All of this is mapped out before the procedure using a CT scan that creates a detailed 3D picture of the heart, aorta, and leg arteries. If femoral access isn’t feasible, alternative routes through the chest wall, shoulder artery, or directly through the aorta may be options, though femoral access remains the safest and most common approach.
Who Does Not Qualify
Several conditions rule out TAVR entirely. An active infection of the heart valve (endocarditis) must be treated before any valve replacement can be considered. A blood clot in the left ventricle creates an unacceptable risk of stroke during the procedure. Patients with heavy, mobile plaque deposits in the ascending aorta or aortic arch face similar stroke concerns.
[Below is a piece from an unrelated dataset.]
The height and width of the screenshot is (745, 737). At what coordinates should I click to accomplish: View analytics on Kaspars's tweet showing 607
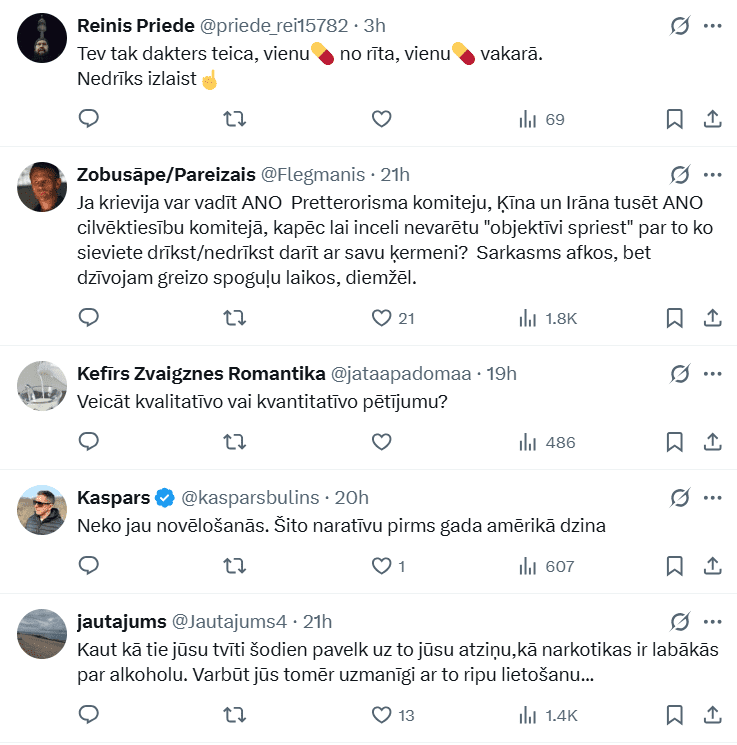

A life expectancy under one year from other illnesses, such as advanced cancer or severe organ failure, is an absolute contraindication. The reasoning is straightforward: TAVR carries real procedural risk, and if the patient’s life is limited by something else entirely, the new valve won’t meaningfully improve their time or quality of life. Similarly, if a patient’s symptoms are primarily driven by a different valve problem that requires open surgery anyway, TAVR alone won’t solve the issue.
Relative contraindications, meaning situations that don’t automatically disqualify you but require careful consideration, include untreated blockages in the coronary arteries, very weak heart pump function (ejection fraction below 20%), and hemodynamic instability where blood pressure is difficult to maintain.
Bicuspid Valves: A Gray Area
Most people are born with an aortic valve that has three flaps (leaflets). About 1 to 2% of the population has a bicuspid valve with only two. Bicuspid valves tend to develop stenosis earlier in life, often in the 50s or 60s rather than the 70s or 80s, and their irregular shape can make seating a TAVR valve more challenging.
Bicuspid anatomy was once considered a disqualifying factor for TAVR, but that’s shifted. A registry-based study published in JAMA found no significant difference in 30-day or 1-year death rates between bicuspid and standard three-leaflet TAVR patients, though bicuspid patients did have a higher 30-day stroke risk. TAVR in bicuspid patients is still performed selectively, typically in those who face high surgical risk, and outcomes continue to improve as valve designs evolve and operators gain experience.
The Evaluation Process
TAVR candidacy is never decided by a single doctor. Guidelines require a “heart team” that includes an interventional cardiologist, a cardiac surgeon, and often an imaging specialist and anesthesiologist. This team reviews your echocardiogram results, CT imaging, lung function, kidney health, and overall frailty to determine whether TAVR is the right fit, whether open surgery would serve you better, or whether the risks of any intervention outweigh the benefits.
The evaluation typically includes blood work, a CT scan of the chest, abdomen, and pelvis, an echocardiogram, and sometimes a cardiac catheterization to check for coronary artery disease. Lung function testing and a dental evaluation (to rule out infection sources) are also common. The entire workup can take a few weeks, though some centers complete it faster.
What Recovery Looks Like
One of the reasons TAVR has expanded so rapidly is the recovery. Most patients leave the hospital the same day or the next day. Some stay two days or more depending on complications or other health conditions. Within days, most people return to light daily activities like walking, cooking, and light household tasks. Heavy lifting and strenuous exercise typically need to wait at least a week. Compared to open-heart surgery, which involves splitting the breastbone and usually requires a 5- to 7-day hospital stay followed by weeks of restricted activity, the difference in recovery is dramatic and often the deciding factor for older patients.